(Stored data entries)
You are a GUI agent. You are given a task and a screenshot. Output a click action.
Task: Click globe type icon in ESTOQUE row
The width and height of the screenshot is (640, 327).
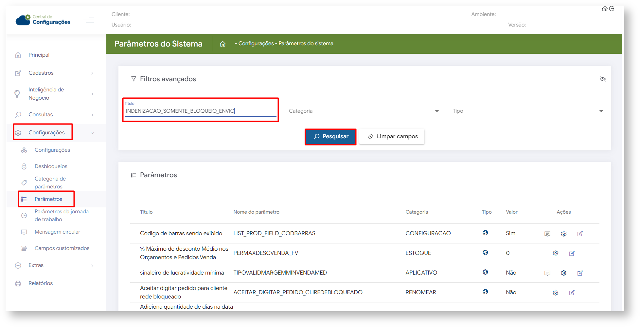485,253
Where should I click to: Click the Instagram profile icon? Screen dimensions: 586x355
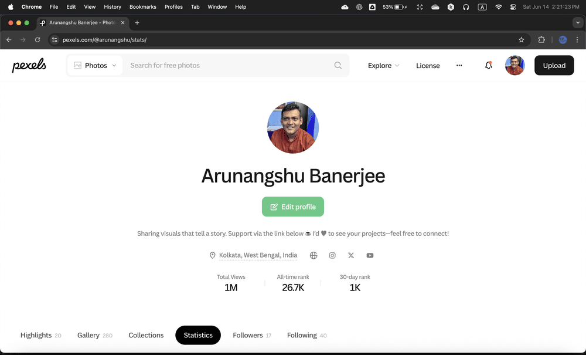coord(332,255)
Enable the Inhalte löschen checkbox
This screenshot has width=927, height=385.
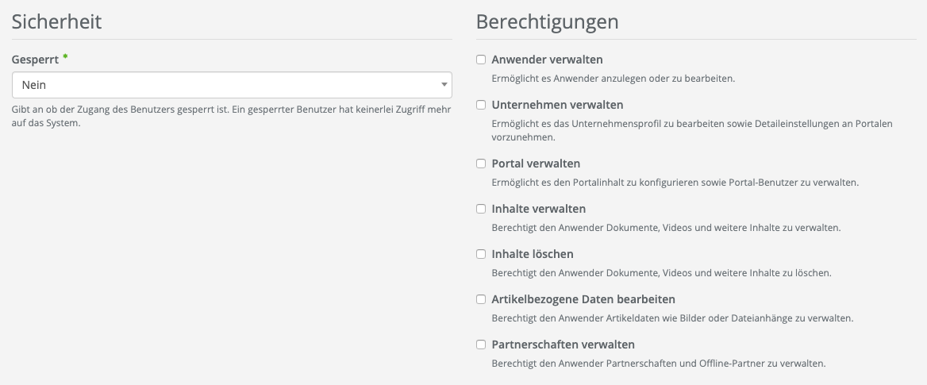481,254
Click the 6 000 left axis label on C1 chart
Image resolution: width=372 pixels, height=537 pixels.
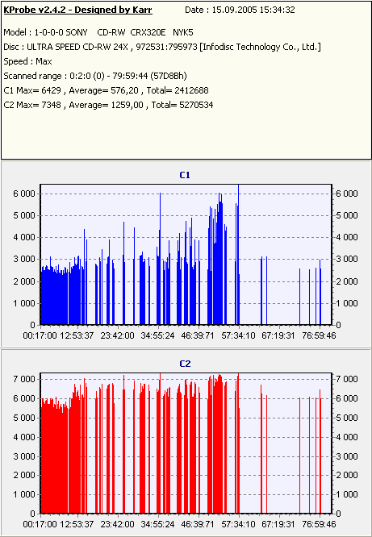[x=24, y=194]
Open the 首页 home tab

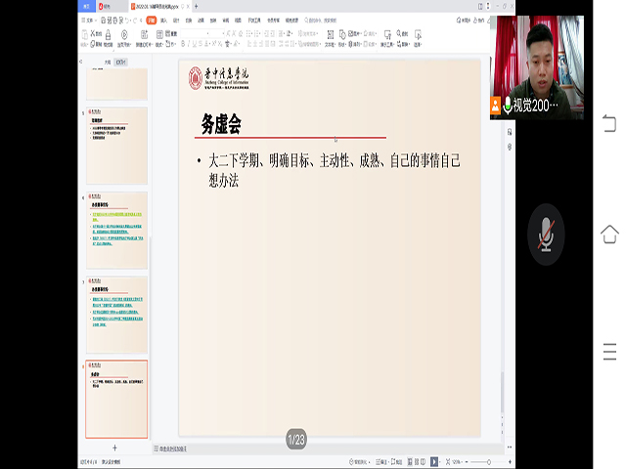[x=86, y=6]
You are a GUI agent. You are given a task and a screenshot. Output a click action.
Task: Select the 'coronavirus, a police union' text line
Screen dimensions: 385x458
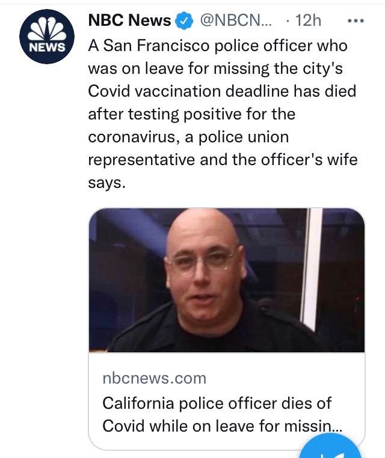[188, 137]
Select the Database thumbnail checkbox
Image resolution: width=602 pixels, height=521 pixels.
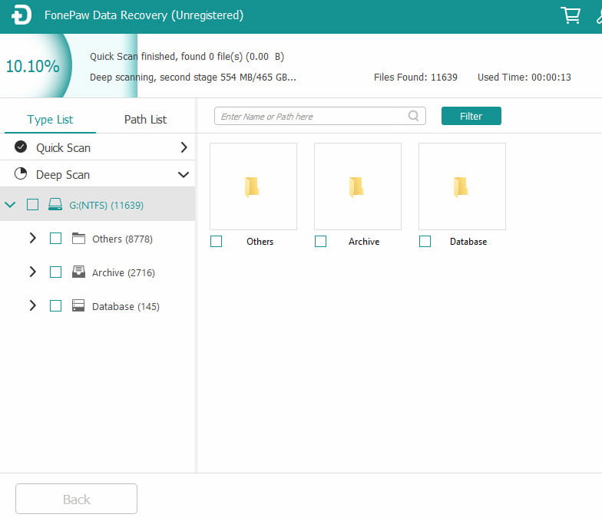click(425, 242)
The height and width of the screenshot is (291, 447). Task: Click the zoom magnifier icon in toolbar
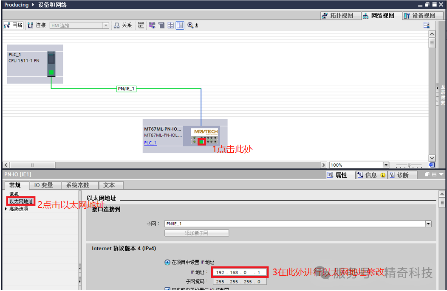click(190, 25)
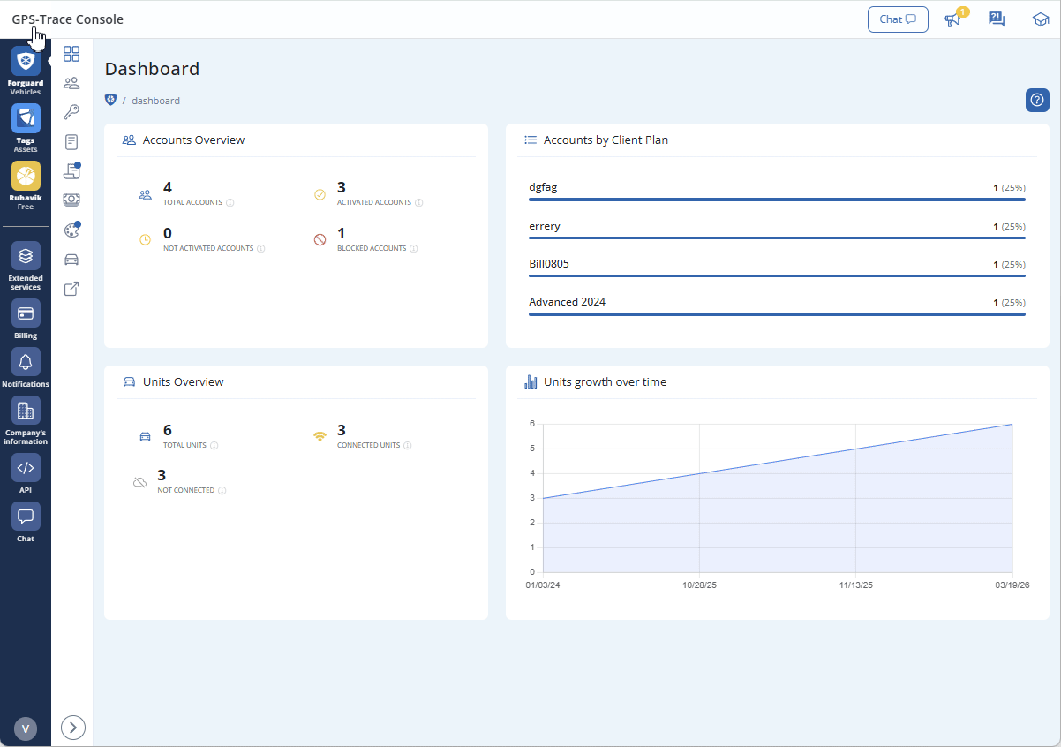Open the accounts users menu icon
This screenshot has width=1061, height=747.
point(71,83)
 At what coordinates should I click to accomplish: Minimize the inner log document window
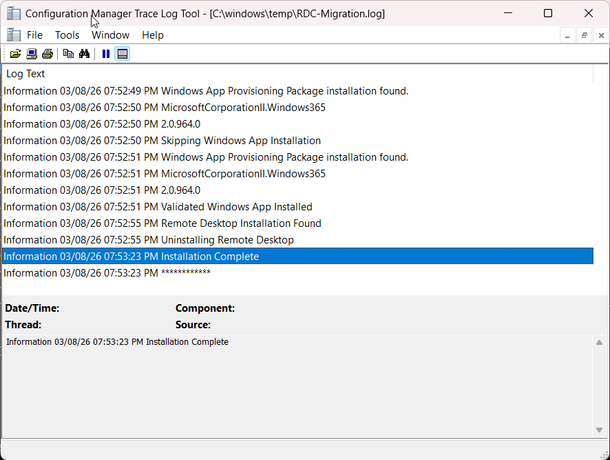click(567, 35)
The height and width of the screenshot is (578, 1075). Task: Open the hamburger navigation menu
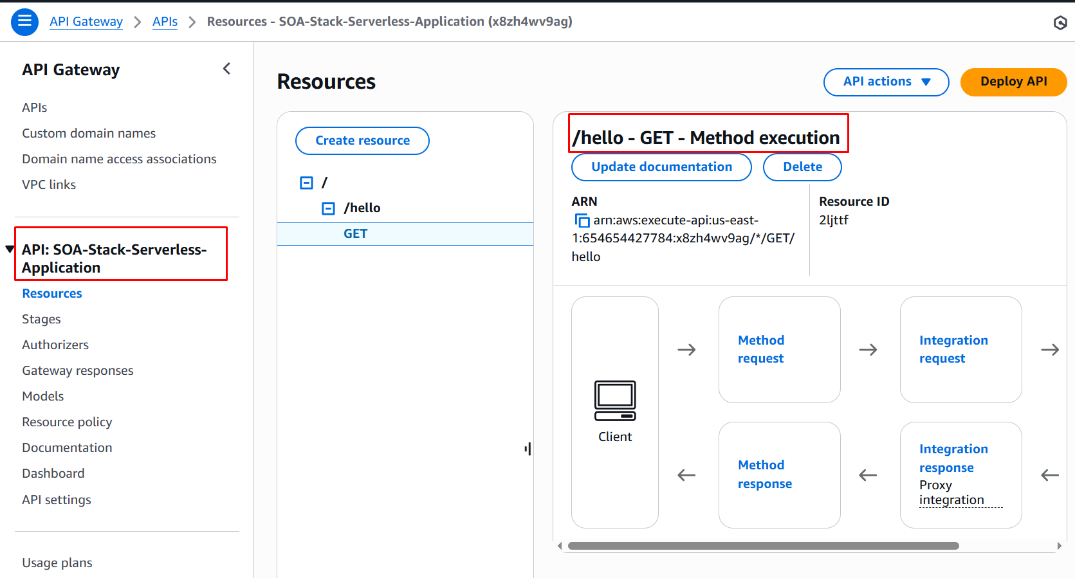click(24, 22)
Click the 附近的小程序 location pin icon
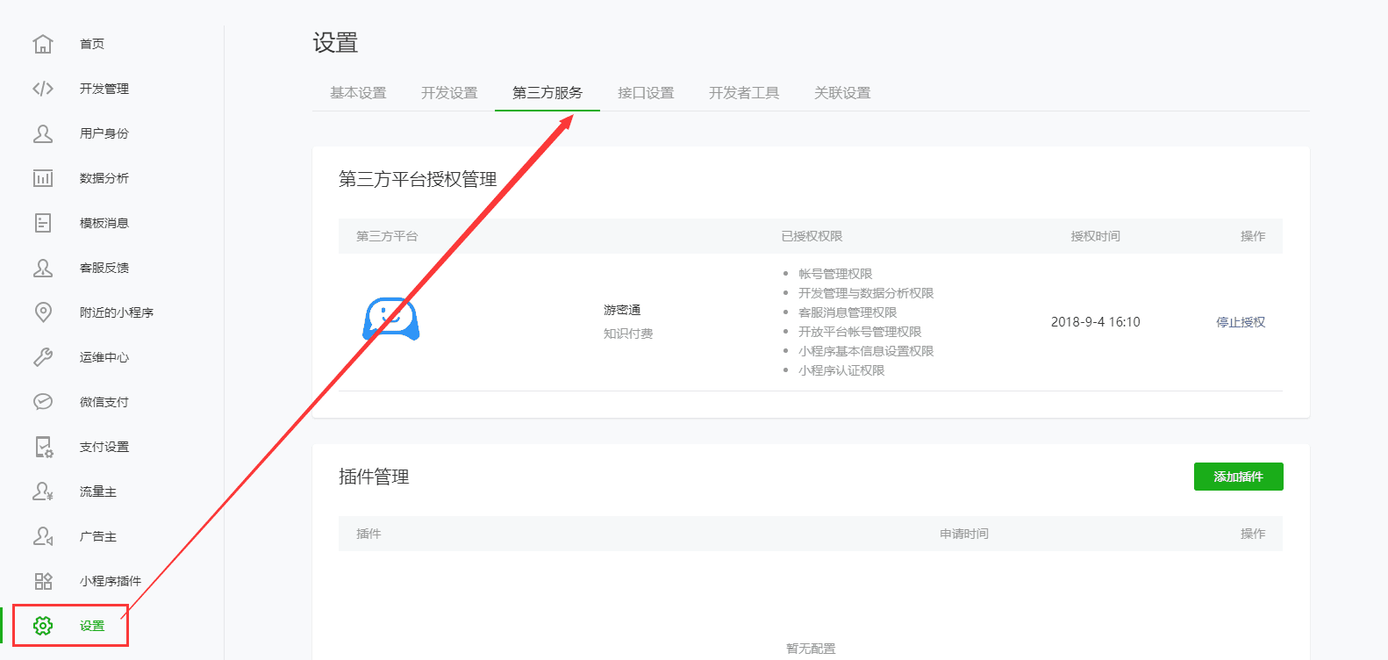The image size is (1388, 660). (x=43, y=312)
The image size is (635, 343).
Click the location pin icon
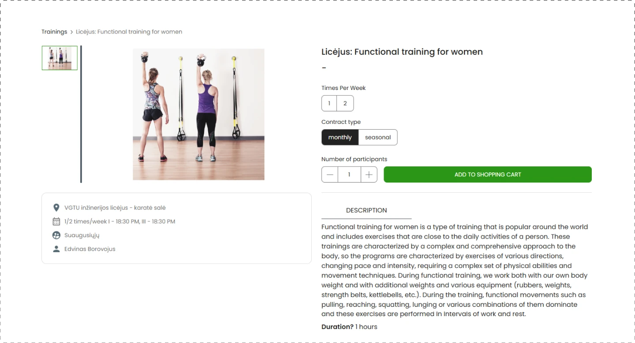(x=56, y=208)
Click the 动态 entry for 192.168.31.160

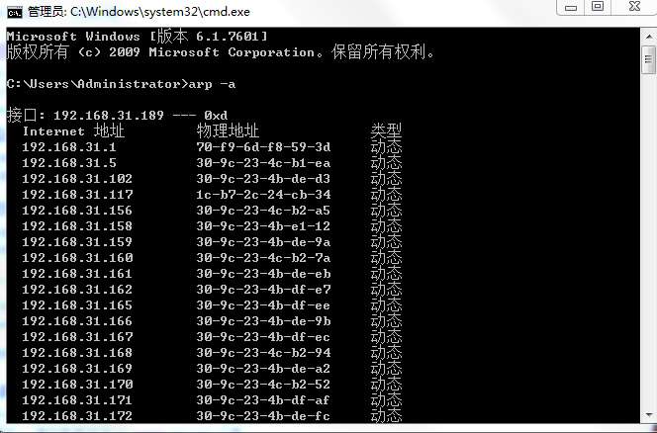point(386,258)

#### [Problem statement]
Take the line containing "At what coordinates" and all lines after it to the end of the data above, and reproduce them exactly, leaving out pictures. Nothing else belongs in the copy.

#### [Result of this task]
 At what coordinates should I click to accomplish: Minimize the inner log document window
click(567, 35)
The height and width of the screenshot is (578, 1075). Task: Open the hamburger navigation menu
click(24, 22)
Click the 附近的小程序 location pin icon
The image size is (1388, 660). (x=43, y=312)
The image size is (635, 343).
Click the location pin icon
(x=56, y=208)
Click the 动态 entry for 192.168.31.160

point(386,258)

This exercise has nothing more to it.